When asked by HealthExec what role ONC would have in implementing the new My HealthE Data initiative, ONC chief Don Rucker, MD, said there’s been “a pretty tight synergy” between his agency and CMS on the priorities that CMS Administrator Seema Verma, MPH, laid out in her speech at HIMSS. Giving patients greater control, Rucker said, will mean tackling long-known privacy and security challenges but will also push interoperability past a narrow “provider-to-provider” interaction which only involves patients when they request their records.
Rucker said he’s heard from physicians who oppose these initiatives by arguing patients won’t understand the data they’re given—a view he categorically rejected.

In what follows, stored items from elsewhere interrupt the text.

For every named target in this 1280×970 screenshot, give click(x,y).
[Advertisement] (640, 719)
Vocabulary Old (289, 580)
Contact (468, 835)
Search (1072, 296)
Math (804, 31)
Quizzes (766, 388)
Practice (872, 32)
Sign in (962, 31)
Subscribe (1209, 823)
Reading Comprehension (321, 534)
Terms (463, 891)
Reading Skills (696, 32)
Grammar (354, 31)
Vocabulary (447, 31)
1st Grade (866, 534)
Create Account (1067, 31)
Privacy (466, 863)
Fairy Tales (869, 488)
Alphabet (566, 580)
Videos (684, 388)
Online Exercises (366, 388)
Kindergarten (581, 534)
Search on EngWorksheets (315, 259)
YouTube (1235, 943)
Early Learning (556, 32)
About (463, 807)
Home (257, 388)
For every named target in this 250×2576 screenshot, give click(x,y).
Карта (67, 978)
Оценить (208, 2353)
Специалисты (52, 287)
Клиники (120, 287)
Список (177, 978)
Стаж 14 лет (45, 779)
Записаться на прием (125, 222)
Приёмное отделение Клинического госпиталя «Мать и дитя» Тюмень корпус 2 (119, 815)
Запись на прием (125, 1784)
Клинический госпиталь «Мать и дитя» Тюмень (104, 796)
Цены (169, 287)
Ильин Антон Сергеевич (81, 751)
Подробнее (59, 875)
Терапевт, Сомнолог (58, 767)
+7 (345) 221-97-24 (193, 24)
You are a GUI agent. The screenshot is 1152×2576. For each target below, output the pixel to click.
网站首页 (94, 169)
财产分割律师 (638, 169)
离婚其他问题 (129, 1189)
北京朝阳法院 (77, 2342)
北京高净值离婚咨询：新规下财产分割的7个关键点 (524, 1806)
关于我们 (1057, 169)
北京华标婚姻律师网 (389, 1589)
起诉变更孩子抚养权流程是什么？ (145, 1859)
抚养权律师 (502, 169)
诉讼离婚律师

“I think that’s just nonsense,” Rucker said. “I think that we all have an ability to abstract complex things. The person in question was wearing a high-tech, electronic watch and I pointed out, ‘You don’t know what’s inside that watch, yet it works for you.’”
The point of one initiative Verma announced, Medicare Blue Button 2.0, is to put the information into a digestible form for patients in a format where “you can do more computing on it.”
The question of whether it’s worthwhile to expand patient access to their data, however, appears to be settled in minds of ONC.
“It’s a paternalistic attitude on the parts of doctors like me to say patients don’t want the data or aren’t ready for it,” said deputy national coordinator Jon White, MD. “I will not question the fact that some patients don’t necessarily want their data, who may just want to show up in the office and get the care they need. There’s a lot of folks who are ready, eager and frankly, really irritated—and irritated is not the word I’d use in non-polite company—that they can’t get their data.”
The ONC leaders did emphasize the data has to be understandable, like avoiding the acronym-heavy lingo physicians and health policy wonks throw out in conversation. Rucker said physicians would be surprised at how much patients can decipher, especially when they’ve spent years dealing with a complex condition.
The only non-physician on the ONC panel, principal deputy national coordinator Genevieve Morris, said as someone with hypothyroidism and with a history of it in her family, she understands her lab results and can confidently discuss adjusting her medication with her physicians based on those tests. Other patients, she guessed, would have similar expertise about their own health.
“I think there are a lot of patients who, when they need it, want access to their data,” Morris said. “If you’re not sick, you obviously don’t need it, but I think once you have a medical issue and you need that data and you want to maybe do some Googling to try and understand what you have—and there’s nothing wrong with that as long as you’re wise at what you look at—you need your data to do that.”